CLC constituents in the Barkly remember Mr Martin-Jard as ATSIC’s regional manager in Tennant Creek, where he oversaw major housing and infrastructure projects between 2001 and 2004 that created jobs and business opportunities for locals.
Of Kamilaroi descent, he holds tertiary qualifications in international and public sector management.
The appointment concludes a national search for a successor for Mr Ross, who has led the land council since 1989, interrupted by a few years as ATSIC commissioner and executive chair of the Indigenous Land Corporation.
Mr Kelly thanked Mr Ross for his four decades of excellent and dedicated service.
“Rossy has done so much for the CLC – we can’t really thank him enough.
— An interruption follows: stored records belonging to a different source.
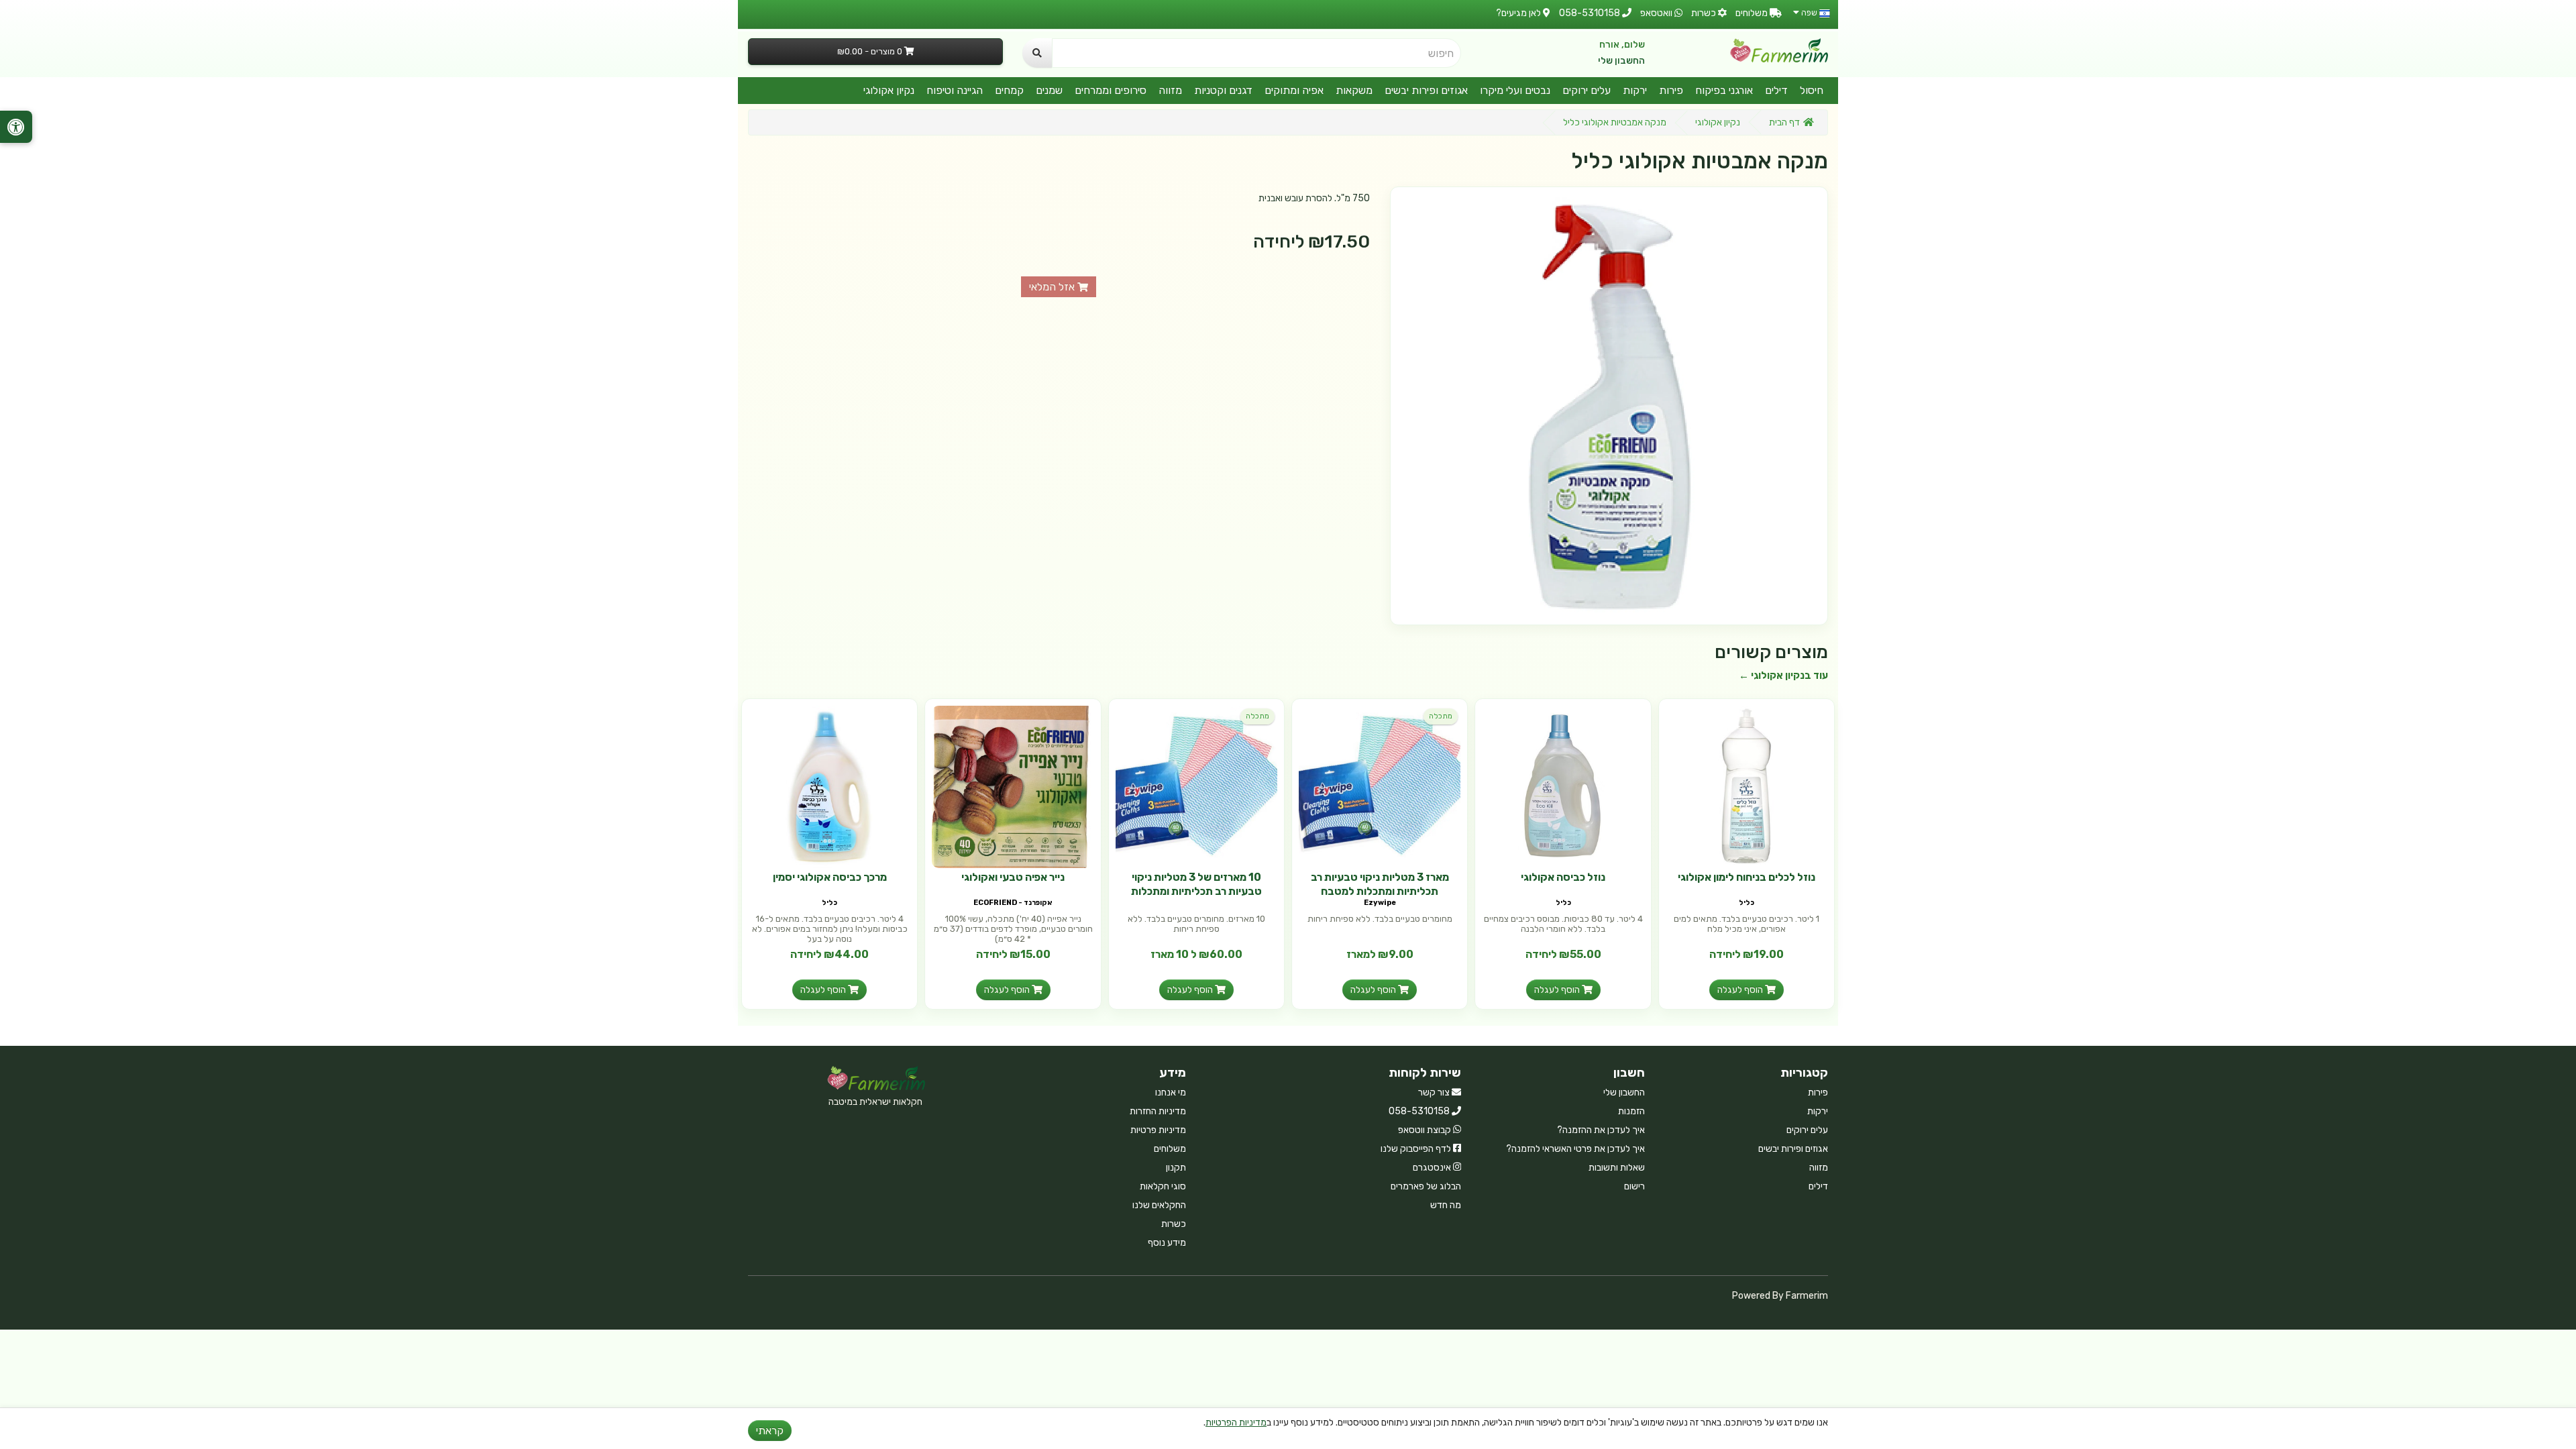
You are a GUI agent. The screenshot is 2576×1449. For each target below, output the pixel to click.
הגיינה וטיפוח (954, 90)
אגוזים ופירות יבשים (1426, 90)
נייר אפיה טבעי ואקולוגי (1013, 877)
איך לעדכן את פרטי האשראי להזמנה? (1575, 1149)
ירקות (1635, 90)
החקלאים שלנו (1159, 1205)
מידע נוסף (1167, 1242)
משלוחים (1170, 1149)
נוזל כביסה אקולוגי (1563, 877)
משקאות (1354, 90)
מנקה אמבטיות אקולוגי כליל (1614, 122)
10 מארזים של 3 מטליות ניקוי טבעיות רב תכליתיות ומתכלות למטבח (1196, 891)
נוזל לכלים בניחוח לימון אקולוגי (1746, 877)
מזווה (1170, 90)
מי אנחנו (1170, 1092)
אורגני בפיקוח (1724, 90)
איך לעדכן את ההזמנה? (1601, 1130)
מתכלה (1440, 716)
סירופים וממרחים (1110, 90)
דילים (1776, 90)
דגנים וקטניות (1223, 90)
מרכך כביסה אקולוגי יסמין (830, 877)
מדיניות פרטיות (1158, 1130)
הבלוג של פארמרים (1426, 1186)
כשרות (1173, 1224)
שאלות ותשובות (1617, 1167)
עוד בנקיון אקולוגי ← (1783, 675)
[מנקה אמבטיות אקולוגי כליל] (1609, 405)
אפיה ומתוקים (1294, 90)
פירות (1671, 90)
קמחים (1009, 90)
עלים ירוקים (1586, 90)
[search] (1037, 53)
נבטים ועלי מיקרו (1515, 90)
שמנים (1049, 90)
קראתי (770, 1430)
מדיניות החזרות (1158, 1111)
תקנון (1176, 1167)
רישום (1634, 1186)
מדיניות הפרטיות (1236, 1422)
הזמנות (1631, 1111)
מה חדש (1445, 1205)
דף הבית (1784, 122)
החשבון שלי (1621, 60)
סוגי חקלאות (1163, 1186)
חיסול (1811, 90)
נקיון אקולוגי (888, 90)
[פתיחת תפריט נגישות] (16, 127)
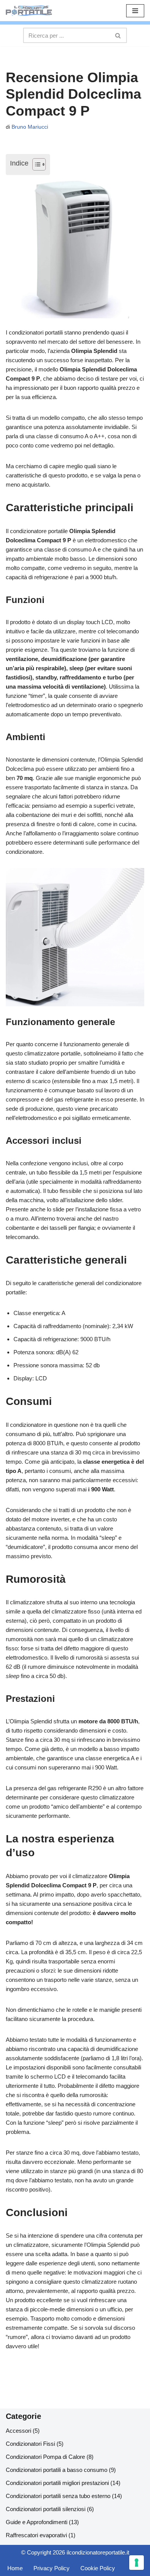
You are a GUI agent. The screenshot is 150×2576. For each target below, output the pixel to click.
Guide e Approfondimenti (36, 2522)
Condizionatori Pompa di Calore (45, 2456)
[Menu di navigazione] (135, 10)
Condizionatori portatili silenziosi (45, 2509)
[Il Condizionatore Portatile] (29, 10)
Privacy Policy (51, 2568)
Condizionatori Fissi (30, 2443)
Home (15, 2568)
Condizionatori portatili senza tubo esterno (58, 2496)
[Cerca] (118, 35)
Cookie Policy (97, 2568)
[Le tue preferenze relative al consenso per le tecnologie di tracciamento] (136, 2562)
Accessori (18, 2430)
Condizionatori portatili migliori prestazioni (57, 2483)
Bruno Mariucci (30, 127)
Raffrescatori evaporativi (36, 2535)
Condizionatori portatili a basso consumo (56, 2470)
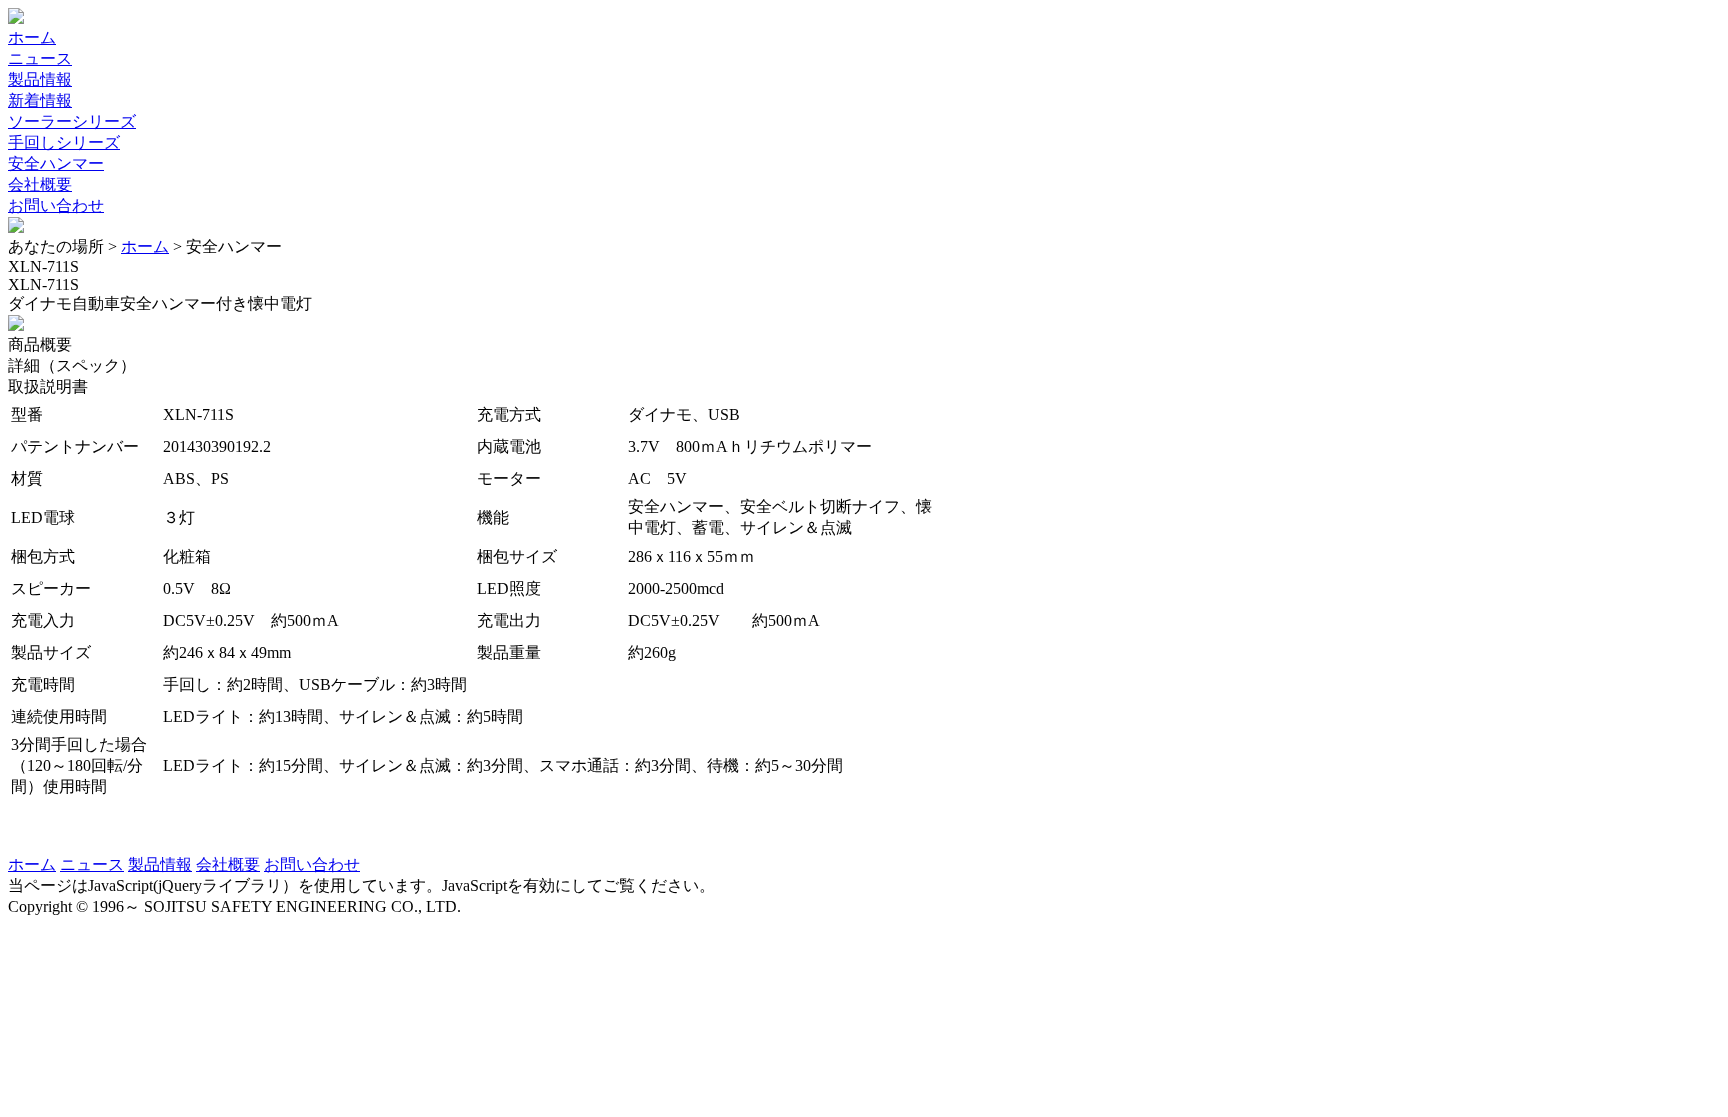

We will all miss him but he really deserves a break,” he said.
“He is not just an outstanding director, he is also our longest serving employee.”
Mr Ross started at the CLC in 1979, in a position then called council clerk, and went on to play a significant role in national Aboriginal policy, particularly in relation to land rights and native title.
Mr Kelly said two recent highlights of his leadership were the expansion of the CLC’s successful Aboriginal ranger and community development programs.
“Rossy enjoys enormous respect across the nation, as well as the trust and confidence of his team. The elected members and the staff look forward to carrying on his legacy by supporting his successor,” he said.
Mr Martin-Jard will commence in early February.
A handover period between the CEO and the director will ensure a smooth transition during a time when the CLC’s constituents will also elect a new council.